Liberté

Les sapins noirs défilent aux fenêtres du wagon sale et délabré. Serré sur la banquette, perdu dans la foule entassée, je revis mon évasion du stalag, je revois les grands miradors et la ceinture de barbelés.

 

Tout à coup, la machine brinquebalante s'arrête dans un ultime cahot qui précipite gens et paquets les uns sur les autres. Des soldats allemands montent pour contrôler les voyageurs.

 

  • « Papieren, biete ! »

 

J'ai tant vu ces uniformes, ces casques, j'ai tant entendu ces claquements de bottes, j'ai tant redouté le feu de ces revolvers et de ces mitraillettes qu'une immense nausée monte en moi.

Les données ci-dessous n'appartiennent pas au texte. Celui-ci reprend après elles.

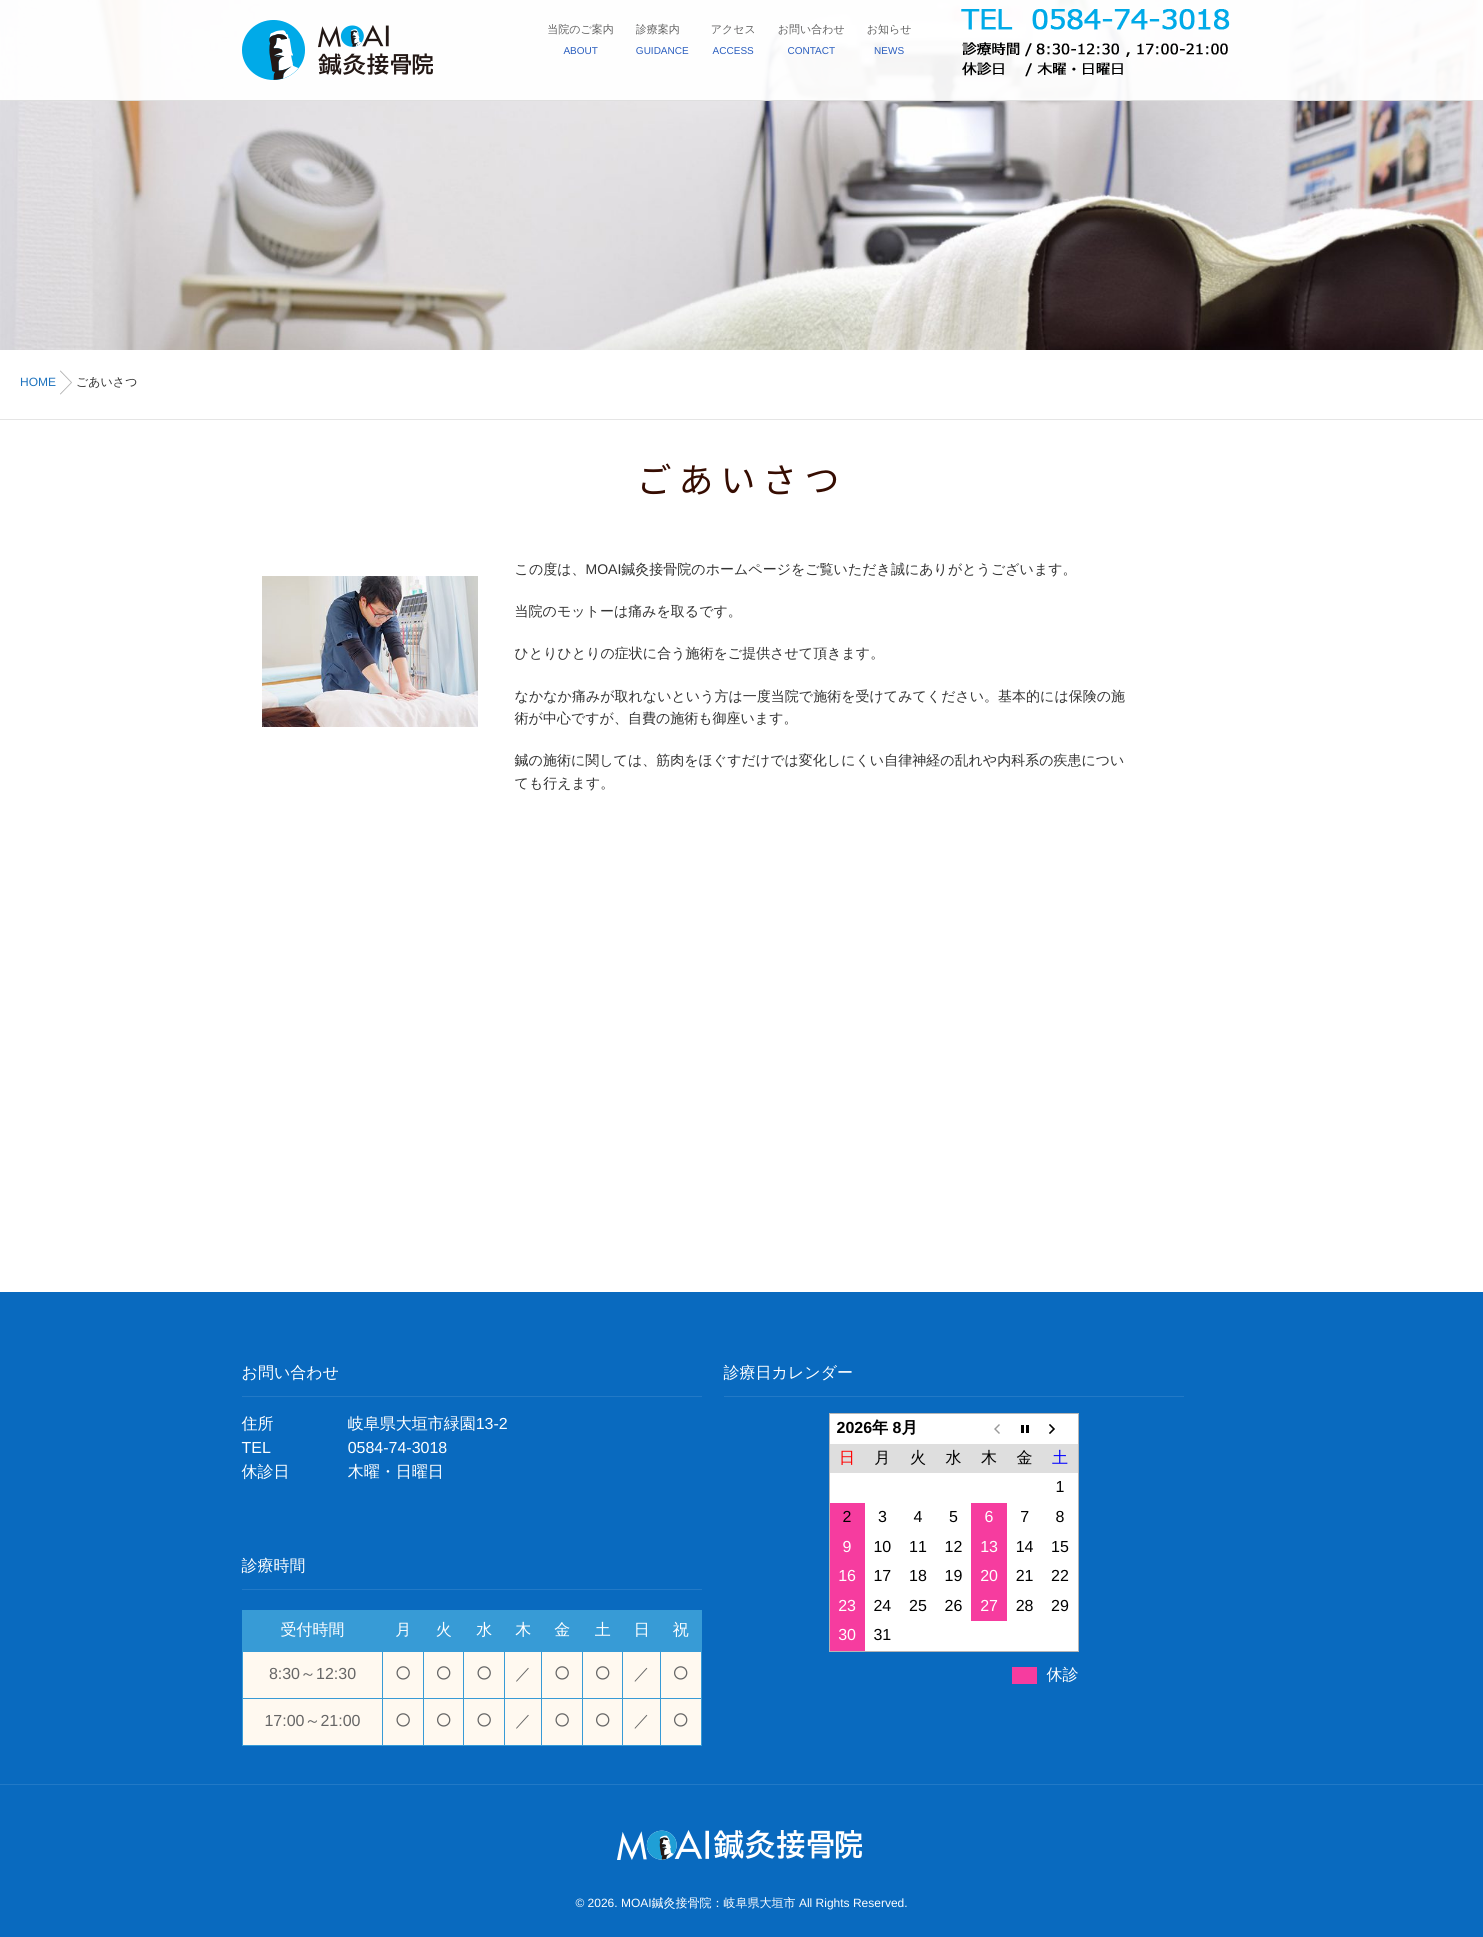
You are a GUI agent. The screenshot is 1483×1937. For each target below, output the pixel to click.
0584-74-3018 (398, 1448)
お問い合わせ (811, 43)
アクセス (733, 43)
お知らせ (889, 43)
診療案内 (662, 43)
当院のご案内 (580, 43)
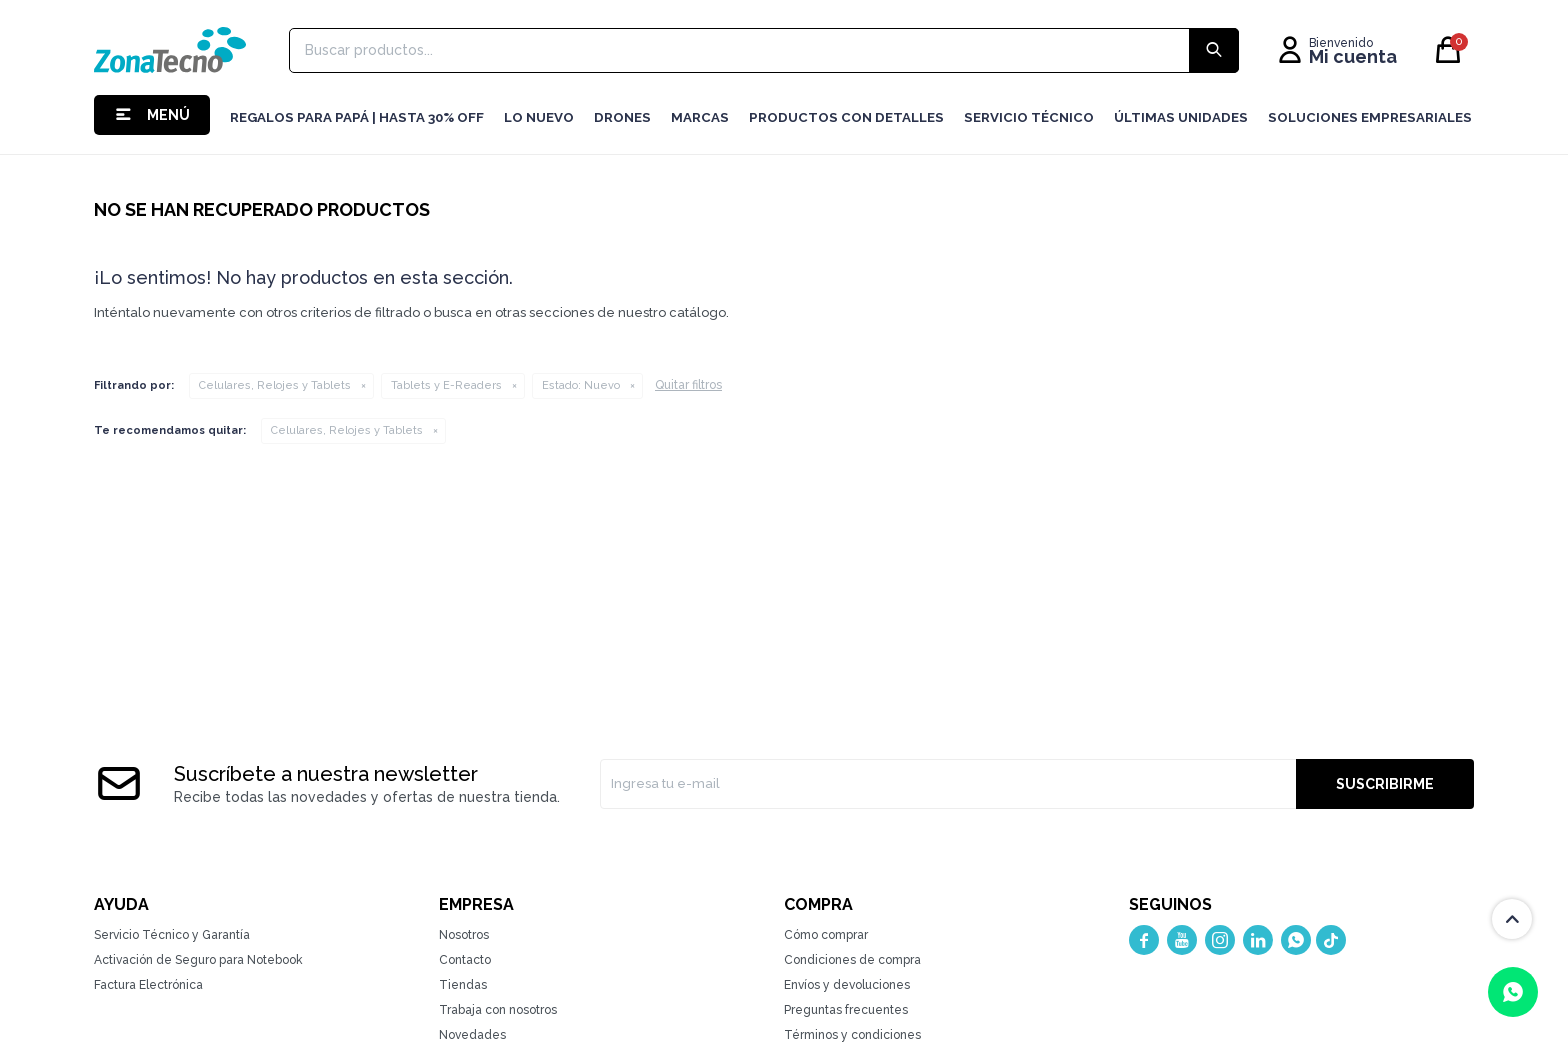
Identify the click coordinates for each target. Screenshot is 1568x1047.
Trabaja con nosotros (498, 1010)
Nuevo (581, 385)
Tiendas (463, 985)
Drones (622, 117)
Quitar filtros (688, 385)
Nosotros (464, 935)
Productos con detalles (846, 117)
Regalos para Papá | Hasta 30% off (357, 117)
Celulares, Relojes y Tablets (275, 385)
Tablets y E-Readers (446, 385)
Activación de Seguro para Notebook (198, 960)
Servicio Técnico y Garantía (172, 935)
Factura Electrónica (148, 985)
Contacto (465, 960)
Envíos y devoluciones (847, 985)
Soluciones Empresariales (1370, 117)
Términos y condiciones (852, 1035)
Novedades (472, 1035)
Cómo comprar (826, 935)
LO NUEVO (539, 117)
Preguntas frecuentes (846, 1010)
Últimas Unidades (1181, 117)
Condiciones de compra (852, 960)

Je mords l'intérieur de mes joues jusqu'au sang pour ne pas crier.

 

Ils aboient des ordres et terrorisent les passagers. Comme une bête au piège, mon corps tremble d’angoisse car j’ai fabriqué mon « ausweiss » de toutes pièces. J'ai sculpté les tampons dans les "kartofeln", les éternelles pommes de terre de notre menu. Je les ai encrés et appliqués sur des formulaires volés au bureau où j'avais accès pour le ménage.

 

Ne reste-t-il pas une légère coulure révélatrice sur les bords?...Ces tampons ne manquent-ils pas de netteté?...Dans mahâte, n'en ai-je pas oublié ?...Ai-je bien imité la signature du « Feldkommandant » ?...

 

Mais, une main providentielle fait apparaître une bouteille de schnaps. Vivement que les soldats la confisquent. Ils iront la boire dans un coin solitaire. Je suis sauvé!

Le train redémarre. Les voyageurs respirent. Quelques uns sortent même de maigres provisions.

 

Bientôt, à la fenêtre apparaissent les panneaux de Strasbourg, puis de Colmar. Quelqu'un chantonne, heureux de retrouver les noms familiers de sa terre natale.

 

Malgré les ruines de mon pays défilant sous mes yeux, je reprends espoir.

 

Ma vie, un moment interrompue, va recommencer. Je vais serrer de nouveau dans mes bras ma femme, mon fils, ma fille, tant aimés et désirés. Je vais retrouver ma salle de classe, son odeur de craie et d'encre séchée.

 

Je dirai à mes élèves : " Ouvrez grand l'esprit et le coeur, mes petits. Plus vous aurez de savoir, moins on pourra ravir votre liberté."

 

J'en connais le prix. Je l'ai perdue, je la retrouve. Mon peuple m'accompagne sur cette route qui mène à la Liberté. C'était l'année où l'on s'échappait encore des camps de la mort c’était l'année 1940.